Document segment:
Memory fragmentation and malloc
The resident set size of the Arcueid process on my machine, after it loads arc.arc, clocks in at 99 megabytes, and uses 124 megabytes of virtual memory. This is higher than I expected, when attempting to traverse the root set and all allocated memory as kept track of by the garbage collector only amounts to less than 10 megabytes. Since at the moment we use malloc and free to do all our memory allocation and freeing, we are probably getting lots and lots of fragmentation, which became obvious after looking at the memory map of an Arcueid process. Well, now I learn the hard way why no real high-level language runtime does things that way! I used to have some block memory management code before where I would use malloc only to allocate large blocks of memory (memory pools), which I would then free only if they ever became empty, but debugging this was dreary work so I decided to just use malloc/free for the time being. I knew that fragmentation would become a problem but I had not realized just how badly it would affect an application such as this. In hindsight it must be obvious, given that we are allocating thousands of small objects like cons cells just to load and compile arc.arc, some of which become garbage and others persist indefinitely.

Saved entries:
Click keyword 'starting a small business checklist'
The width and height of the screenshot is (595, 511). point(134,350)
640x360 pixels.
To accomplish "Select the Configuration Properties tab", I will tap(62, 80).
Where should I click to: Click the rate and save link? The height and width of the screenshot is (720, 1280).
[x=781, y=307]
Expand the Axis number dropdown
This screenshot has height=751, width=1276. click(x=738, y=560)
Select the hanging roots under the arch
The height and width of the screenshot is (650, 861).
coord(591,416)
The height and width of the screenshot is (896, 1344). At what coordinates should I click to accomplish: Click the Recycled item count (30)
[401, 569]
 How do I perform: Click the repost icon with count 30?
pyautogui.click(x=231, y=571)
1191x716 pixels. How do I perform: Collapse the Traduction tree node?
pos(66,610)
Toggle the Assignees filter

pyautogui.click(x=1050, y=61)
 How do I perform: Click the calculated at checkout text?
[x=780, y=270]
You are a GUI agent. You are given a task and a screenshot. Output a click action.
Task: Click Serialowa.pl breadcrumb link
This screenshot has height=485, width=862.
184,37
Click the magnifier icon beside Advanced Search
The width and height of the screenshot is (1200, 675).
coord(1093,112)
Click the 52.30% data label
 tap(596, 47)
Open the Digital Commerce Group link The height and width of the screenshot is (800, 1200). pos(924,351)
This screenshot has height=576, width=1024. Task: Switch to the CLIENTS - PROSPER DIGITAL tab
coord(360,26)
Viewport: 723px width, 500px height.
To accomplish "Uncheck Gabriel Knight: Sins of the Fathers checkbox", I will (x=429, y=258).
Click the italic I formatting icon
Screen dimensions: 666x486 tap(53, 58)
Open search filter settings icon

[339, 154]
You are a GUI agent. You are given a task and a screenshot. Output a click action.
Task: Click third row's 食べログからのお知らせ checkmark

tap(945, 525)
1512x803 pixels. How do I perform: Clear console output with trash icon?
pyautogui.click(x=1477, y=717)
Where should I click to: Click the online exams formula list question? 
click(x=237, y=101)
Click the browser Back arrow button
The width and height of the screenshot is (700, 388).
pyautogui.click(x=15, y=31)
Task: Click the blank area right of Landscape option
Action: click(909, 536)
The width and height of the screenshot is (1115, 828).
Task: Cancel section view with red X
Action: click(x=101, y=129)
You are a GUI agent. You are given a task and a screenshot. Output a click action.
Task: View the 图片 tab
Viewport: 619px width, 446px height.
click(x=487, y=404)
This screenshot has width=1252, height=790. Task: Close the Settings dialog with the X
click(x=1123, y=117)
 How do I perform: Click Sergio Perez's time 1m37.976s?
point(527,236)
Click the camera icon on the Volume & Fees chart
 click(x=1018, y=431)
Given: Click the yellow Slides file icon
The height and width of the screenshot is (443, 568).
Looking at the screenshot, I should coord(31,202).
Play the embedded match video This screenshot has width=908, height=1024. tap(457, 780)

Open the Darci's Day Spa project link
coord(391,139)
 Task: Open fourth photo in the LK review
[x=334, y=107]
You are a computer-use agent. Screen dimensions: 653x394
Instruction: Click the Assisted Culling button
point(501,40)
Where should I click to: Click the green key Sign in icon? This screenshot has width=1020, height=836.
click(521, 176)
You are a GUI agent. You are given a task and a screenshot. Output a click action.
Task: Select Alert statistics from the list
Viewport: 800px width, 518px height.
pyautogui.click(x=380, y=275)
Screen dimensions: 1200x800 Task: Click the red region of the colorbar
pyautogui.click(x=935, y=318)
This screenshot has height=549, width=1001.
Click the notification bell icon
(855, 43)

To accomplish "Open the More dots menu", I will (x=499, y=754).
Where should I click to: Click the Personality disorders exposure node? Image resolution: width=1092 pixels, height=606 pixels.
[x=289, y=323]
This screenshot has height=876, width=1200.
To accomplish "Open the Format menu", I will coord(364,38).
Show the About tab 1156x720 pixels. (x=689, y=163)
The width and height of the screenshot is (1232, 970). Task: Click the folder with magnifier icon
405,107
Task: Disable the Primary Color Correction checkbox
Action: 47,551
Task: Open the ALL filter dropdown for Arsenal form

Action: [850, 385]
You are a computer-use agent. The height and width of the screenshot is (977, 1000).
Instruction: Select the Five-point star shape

Instructions for the task:
Carry the post on memory fragmentation in Arcueid further, starting right after its final sentence. The saved entries are separate material with no connection to the post on memory fragmentation.

Response to the exercise:
I will thus have to write some form of manual memory allocator that carves out large blocks of memory using malloc/mmap/etc., and then parcels portions of this out to programs as they need them, maintaining a free list to manage allocations. One thing I can do is maintain one set of memory pools for all cell structs (which are the fundamental building block for all of Arcueid’s data types), and another pool for everything else, e.g. immutable memory for things like hash tables, irregularly sized cell structs for things like vectors, etc. This is a simplified version of the big bag of pages that recognizes only two basic objects: cells and non-cells.
There seem to be many different memory allocation algorithms out there of varying degrees of complexity, but for the time being let’s just keep things simple, and maintain just a basic free list sorted by ascending addresses in a block. We’ll optimize the cell case by maintaining separate memory pools for regular cells as they are the most common form of memory allocation. Expect to see this in version 0.0.11.